Don't be deceived by appearances. The landscape in Chattanooga and the surrounding region might suggest that there has been adequate recent rainfall and that the area's forests, farms and pasturelands are in good shape. Green prevails for the moment, and the soil appears moist. What you see, though, is misleading. The area, experts agree, is precariously balanced on a line that separates the region from one that is moderately dry and one that is rapidly nearing severe or excessive drought. Without adequate rainfall soon, the latter is a possibility.
Rains last week -- about three inches here -- helped avert what could have been a disaster for farmers, said Kim Frady of the Agricultural Extension Service office in Cleveland, Tenn. That rain helped alleviate immediate problems -- dry fields, low stream flow, for example -- but it did little to erase rainfall deficits that stand at 7-to-10 inches in many places in Southeast Tennessee. Indeed, there are tell-tale signs that change -- none of it good -- is on the way if adequate rainfall does not occur soon.
Soil moisture in many areas is approaching dangerous lows. Crop and silage growth is slowing or, in the driest areas, simply stopping. Those conditions mirror similar woes elsewhere across the nation.
Indeed, the United States currently is mired in its worst drought since the 1950s. Fifty-five percent of the nation was in moderate to extreme drought at the end of June, according to the National Climatic Data Center. Prospects for improvement are slender. Long-range forecasts predict more of the very dry and extremely hot weather responsible for current conditions, especially in the hard-hit heart of the nation. If that proves true, the damage to national and personal economies and political candidates' hopes could be great.
The price of meat already is on the rise as ranchers reduce herds and flocks because grazing lands have dried up and it is too expensive to buy feed. Drought has severely reduced corn, wheat, oats and other grain production. Given the presence of those products in the American food chain, drought-induced low harvests could lead to additional and significant price increases at the supermarket.
At the moment, there seems little chance for an immediate end to the drought or to the almost certain rise in the cost of food that will result.
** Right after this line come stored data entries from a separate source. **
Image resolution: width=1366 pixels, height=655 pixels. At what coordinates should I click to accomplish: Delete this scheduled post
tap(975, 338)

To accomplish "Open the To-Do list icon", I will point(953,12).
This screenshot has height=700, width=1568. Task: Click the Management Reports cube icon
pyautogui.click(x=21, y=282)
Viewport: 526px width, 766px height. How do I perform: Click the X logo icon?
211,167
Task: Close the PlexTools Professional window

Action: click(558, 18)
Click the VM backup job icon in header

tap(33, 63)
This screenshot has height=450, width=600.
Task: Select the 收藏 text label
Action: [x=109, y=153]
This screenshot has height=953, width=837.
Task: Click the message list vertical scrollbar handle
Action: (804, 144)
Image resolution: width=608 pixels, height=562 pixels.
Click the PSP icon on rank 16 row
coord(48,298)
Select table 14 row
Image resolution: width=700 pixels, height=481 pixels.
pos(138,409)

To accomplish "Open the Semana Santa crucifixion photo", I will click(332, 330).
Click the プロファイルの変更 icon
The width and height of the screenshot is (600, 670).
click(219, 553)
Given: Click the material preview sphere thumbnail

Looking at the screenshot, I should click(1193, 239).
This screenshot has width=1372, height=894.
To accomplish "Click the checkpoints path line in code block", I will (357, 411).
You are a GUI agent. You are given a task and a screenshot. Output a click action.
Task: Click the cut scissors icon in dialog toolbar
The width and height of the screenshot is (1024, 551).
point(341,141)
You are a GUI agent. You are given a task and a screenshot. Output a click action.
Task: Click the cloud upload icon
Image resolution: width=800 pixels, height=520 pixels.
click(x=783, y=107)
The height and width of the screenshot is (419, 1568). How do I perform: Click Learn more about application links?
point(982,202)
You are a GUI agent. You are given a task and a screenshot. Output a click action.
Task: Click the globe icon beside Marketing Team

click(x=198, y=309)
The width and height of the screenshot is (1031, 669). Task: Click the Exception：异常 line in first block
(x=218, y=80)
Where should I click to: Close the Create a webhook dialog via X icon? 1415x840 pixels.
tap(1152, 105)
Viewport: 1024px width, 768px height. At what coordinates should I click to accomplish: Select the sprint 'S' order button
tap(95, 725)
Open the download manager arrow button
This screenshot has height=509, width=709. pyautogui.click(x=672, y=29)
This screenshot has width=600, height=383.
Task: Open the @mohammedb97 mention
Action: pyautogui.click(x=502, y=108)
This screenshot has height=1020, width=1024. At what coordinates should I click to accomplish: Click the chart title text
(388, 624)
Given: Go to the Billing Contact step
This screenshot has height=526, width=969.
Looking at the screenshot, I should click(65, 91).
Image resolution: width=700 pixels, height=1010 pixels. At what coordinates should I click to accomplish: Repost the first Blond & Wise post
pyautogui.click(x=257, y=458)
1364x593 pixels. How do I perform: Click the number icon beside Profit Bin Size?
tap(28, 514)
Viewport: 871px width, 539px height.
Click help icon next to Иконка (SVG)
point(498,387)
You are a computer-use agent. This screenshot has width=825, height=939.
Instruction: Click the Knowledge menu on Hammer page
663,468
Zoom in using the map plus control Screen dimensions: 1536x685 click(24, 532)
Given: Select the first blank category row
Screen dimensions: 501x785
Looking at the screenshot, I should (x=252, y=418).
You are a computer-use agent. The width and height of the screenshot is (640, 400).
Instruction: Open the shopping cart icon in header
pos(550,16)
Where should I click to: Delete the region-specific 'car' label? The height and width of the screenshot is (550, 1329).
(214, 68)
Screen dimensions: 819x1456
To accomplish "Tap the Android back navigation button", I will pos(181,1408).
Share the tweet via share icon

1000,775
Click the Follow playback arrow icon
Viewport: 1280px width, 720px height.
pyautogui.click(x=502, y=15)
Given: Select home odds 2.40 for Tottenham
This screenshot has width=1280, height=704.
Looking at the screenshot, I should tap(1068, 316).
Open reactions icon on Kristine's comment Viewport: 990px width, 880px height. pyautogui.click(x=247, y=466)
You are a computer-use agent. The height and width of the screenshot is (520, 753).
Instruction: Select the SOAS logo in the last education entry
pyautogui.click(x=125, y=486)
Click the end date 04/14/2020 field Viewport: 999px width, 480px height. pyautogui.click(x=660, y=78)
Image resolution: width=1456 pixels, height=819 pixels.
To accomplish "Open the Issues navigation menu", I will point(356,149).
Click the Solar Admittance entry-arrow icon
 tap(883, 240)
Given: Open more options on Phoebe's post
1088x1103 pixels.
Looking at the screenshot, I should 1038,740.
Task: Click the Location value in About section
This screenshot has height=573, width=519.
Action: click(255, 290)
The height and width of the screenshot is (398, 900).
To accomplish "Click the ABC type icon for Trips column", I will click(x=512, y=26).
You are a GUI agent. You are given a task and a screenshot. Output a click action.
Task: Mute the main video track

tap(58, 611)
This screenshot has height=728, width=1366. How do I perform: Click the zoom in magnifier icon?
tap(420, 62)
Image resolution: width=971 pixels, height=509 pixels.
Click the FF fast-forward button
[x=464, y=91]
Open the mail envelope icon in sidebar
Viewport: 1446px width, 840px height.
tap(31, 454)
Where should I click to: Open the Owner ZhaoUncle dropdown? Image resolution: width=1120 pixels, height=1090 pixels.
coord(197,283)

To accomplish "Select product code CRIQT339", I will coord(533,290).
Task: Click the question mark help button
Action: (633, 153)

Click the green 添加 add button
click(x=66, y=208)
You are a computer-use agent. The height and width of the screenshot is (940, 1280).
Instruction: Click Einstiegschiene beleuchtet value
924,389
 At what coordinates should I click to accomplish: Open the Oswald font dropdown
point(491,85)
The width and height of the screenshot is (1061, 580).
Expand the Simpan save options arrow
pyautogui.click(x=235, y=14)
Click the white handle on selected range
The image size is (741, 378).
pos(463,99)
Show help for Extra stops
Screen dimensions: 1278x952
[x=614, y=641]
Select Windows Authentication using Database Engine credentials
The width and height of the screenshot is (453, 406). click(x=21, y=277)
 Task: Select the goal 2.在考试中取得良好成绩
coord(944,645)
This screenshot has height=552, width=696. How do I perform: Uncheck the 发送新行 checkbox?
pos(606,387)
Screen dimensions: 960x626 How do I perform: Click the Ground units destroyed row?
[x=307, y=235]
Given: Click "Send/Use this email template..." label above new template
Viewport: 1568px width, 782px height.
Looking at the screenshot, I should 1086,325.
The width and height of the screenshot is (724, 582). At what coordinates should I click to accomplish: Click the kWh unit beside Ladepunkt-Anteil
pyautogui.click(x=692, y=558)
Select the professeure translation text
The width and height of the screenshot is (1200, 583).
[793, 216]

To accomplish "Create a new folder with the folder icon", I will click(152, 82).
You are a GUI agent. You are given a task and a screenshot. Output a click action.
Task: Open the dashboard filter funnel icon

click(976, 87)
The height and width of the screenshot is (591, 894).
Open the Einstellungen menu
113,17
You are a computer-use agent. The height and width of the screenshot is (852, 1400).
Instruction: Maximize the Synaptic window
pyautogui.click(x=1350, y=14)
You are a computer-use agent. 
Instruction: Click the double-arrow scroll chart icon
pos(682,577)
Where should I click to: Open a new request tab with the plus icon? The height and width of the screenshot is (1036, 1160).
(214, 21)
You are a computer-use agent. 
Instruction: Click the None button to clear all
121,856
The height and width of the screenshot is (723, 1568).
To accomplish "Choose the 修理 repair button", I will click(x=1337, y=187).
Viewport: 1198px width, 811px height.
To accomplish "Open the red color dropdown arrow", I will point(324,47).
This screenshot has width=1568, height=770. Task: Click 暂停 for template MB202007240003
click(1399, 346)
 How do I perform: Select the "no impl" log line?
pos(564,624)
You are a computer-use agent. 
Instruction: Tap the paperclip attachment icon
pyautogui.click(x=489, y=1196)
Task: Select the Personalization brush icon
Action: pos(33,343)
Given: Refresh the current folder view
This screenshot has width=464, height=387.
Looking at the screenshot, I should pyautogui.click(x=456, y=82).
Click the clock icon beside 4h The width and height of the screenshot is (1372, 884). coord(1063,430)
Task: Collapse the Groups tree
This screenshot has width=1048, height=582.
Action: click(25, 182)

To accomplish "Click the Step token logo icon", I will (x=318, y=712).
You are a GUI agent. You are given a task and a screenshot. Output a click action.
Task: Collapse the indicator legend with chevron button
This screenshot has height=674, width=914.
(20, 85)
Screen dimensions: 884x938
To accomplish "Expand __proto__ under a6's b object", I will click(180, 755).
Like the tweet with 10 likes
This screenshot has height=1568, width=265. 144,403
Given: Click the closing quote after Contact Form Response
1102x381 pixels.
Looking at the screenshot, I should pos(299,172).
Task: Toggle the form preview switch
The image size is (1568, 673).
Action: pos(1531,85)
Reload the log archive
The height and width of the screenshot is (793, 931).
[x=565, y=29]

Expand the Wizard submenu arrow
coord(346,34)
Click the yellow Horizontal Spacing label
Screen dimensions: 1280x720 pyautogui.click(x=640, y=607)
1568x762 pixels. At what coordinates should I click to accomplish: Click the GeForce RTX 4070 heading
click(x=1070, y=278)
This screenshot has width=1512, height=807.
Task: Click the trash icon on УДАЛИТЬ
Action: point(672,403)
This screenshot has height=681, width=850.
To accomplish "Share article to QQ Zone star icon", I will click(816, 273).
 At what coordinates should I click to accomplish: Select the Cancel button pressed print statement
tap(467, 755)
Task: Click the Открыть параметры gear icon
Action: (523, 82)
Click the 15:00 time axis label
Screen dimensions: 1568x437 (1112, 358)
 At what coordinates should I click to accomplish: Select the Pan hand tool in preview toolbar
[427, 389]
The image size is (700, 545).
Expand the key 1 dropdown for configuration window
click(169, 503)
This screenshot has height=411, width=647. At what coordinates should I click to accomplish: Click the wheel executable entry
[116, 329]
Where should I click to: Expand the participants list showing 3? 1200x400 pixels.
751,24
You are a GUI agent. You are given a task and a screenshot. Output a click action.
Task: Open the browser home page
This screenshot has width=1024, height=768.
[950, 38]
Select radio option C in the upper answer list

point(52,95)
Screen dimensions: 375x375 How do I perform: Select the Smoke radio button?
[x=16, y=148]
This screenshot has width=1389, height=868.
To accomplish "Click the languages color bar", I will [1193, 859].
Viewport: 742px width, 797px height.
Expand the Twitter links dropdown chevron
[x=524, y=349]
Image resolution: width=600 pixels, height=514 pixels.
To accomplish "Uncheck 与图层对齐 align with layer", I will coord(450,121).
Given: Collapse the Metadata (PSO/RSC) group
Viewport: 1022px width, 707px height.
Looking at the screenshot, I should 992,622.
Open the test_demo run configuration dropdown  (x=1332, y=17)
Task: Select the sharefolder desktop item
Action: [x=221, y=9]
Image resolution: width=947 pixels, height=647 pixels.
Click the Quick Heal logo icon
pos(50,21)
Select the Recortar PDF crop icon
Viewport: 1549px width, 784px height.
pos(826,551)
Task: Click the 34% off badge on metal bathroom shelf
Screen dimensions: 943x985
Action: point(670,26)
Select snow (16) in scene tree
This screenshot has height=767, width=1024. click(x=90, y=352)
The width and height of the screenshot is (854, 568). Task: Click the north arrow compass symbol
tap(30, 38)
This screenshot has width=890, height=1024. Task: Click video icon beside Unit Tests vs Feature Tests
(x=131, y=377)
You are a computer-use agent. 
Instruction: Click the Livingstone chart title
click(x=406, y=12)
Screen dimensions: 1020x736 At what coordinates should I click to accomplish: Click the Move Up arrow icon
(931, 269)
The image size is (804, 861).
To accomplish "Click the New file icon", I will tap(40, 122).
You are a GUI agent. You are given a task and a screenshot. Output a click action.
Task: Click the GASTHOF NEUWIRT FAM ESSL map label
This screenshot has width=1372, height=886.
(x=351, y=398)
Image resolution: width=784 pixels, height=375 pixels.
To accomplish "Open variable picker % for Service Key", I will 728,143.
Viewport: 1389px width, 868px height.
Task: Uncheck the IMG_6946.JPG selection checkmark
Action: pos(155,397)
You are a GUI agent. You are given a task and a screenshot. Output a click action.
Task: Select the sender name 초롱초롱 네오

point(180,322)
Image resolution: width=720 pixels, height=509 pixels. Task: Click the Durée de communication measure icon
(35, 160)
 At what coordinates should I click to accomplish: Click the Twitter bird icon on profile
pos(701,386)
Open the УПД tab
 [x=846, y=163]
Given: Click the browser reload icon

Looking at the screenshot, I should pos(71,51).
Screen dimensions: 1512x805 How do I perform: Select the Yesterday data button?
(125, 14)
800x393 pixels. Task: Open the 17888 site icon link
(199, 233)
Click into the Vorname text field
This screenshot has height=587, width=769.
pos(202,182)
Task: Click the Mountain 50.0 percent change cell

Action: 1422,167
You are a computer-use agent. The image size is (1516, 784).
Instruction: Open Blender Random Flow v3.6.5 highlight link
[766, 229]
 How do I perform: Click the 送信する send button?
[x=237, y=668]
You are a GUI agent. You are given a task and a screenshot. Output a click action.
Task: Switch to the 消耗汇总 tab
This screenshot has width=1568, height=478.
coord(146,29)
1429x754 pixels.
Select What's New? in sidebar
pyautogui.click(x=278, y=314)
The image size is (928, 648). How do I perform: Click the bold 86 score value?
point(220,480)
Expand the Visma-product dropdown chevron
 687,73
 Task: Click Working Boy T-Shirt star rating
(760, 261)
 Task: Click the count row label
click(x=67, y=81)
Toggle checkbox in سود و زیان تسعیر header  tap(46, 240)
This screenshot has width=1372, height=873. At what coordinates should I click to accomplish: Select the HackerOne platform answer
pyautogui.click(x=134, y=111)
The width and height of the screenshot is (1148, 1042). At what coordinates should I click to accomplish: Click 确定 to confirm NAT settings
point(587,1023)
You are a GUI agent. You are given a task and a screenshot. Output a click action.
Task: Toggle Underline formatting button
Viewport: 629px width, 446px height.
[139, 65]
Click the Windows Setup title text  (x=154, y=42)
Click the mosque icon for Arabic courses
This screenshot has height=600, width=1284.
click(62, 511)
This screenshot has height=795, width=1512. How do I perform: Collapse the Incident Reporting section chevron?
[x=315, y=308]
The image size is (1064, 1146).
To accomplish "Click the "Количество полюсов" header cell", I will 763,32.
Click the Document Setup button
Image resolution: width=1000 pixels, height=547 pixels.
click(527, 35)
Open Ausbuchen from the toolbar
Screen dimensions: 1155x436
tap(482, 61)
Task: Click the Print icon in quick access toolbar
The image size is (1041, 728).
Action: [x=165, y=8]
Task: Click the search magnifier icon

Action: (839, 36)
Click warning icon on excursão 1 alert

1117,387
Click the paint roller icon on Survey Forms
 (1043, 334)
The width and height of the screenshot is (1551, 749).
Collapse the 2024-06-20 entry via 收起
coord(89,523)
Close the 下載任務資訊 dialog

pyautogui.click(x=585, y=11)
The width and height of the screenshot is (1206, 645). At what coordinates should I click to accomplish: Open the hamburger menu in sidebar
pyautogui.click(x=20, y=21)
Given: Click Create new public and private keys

Summer's showers and thunderstorms are welcome but do little more than provide a quick greening that is nothing more than cosmetic change. True relief will come only when the slow, persistent and soaking rains that are the only real remedy for drought arrive.
When and where those will occur is uncertain. Historical data used by forecasters is less helpful in predicting the weather now that global warming is increasing the frequency and the ferocity of extreme weather events -- like the severe drought that already has enveloped much of the nation and that now threatens this region and beyond.